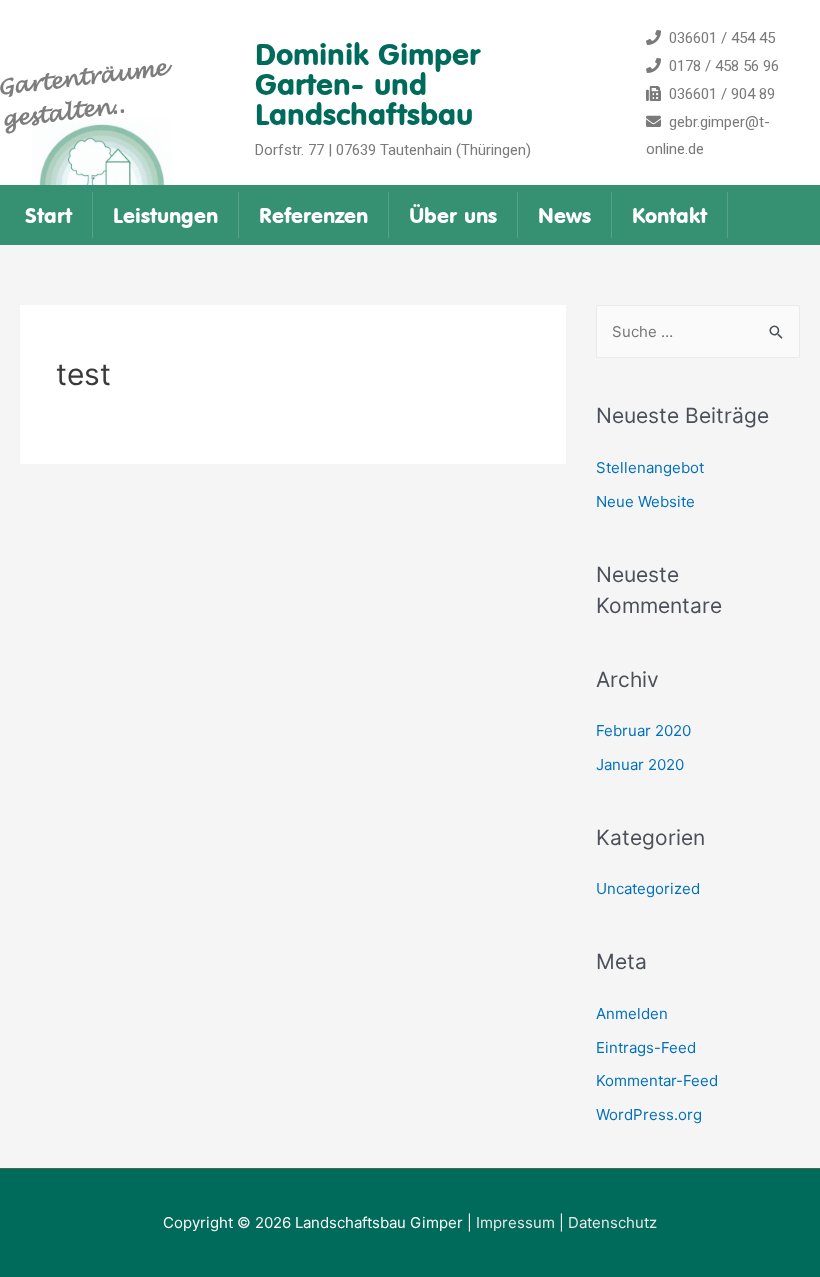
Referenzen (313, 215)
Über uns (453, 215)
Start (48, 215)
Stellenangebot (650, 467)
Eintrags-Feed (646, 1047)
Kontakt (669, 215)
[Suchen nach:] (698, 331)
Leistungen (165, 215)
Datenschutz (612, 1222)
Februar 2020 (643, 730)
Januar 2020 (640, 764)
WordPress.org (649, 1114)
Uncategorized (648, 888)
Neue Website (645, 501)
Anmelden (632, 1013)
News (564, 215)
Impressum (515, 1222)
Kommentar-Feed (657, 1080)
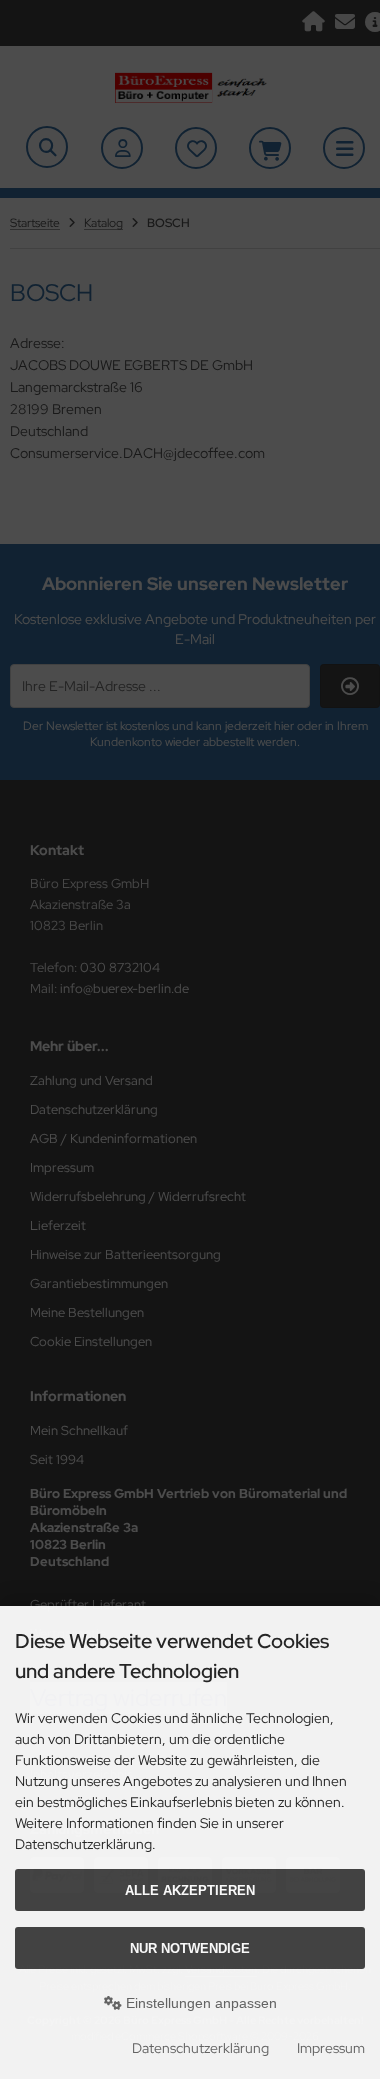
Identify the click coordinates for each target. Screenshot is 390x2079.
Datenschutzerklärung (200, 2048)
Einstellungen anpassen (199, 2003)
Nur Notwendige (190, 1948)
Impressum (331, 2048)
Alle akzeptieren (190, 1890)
________
Task to complete » Print the lines from the line with "Anmelden (632, 1013)" to the end of the data above. Include both ends, exclude the pictures, and add nothing else.

Solution to this task »
Anmelden (632, 1013)
News (564, 215)
Impressum (515, 1222)
Kommentar-Feed (657, 1080)
Identify the click coordinates for each target. Screenshot is 390x2079.
Datenschutzerklärung (200, 2048)
Einstellungen anpassen (199, 2003)
Nur Notwendige (190, 1948)
Impressum (331, 2048)
Alle akzeptieren (190, 1890)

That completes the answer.